■ TASK DIRECTIONS
Since only part of the material is needed, please repeat exactly the line that includes "[button] (1121, 122)" and every line after it, up to the last.

■ RECORDS FOR THIS TASK
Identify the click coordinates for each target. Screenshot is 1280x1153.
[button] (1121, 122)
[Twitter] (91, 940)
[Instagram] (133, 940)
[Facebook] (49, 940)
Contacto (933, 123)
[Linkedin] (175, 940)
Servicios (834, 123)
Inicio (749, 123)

■ TASK ANSWER
[button] (1121, 122)
[Twitter] (91, 940)
[Instagram] (133, 940)
[Facebook] (49, 940)
Contacto (933, 123)
[Linkedin] (175, 940)
Servicios (834, 123)
Inicio (749, 123)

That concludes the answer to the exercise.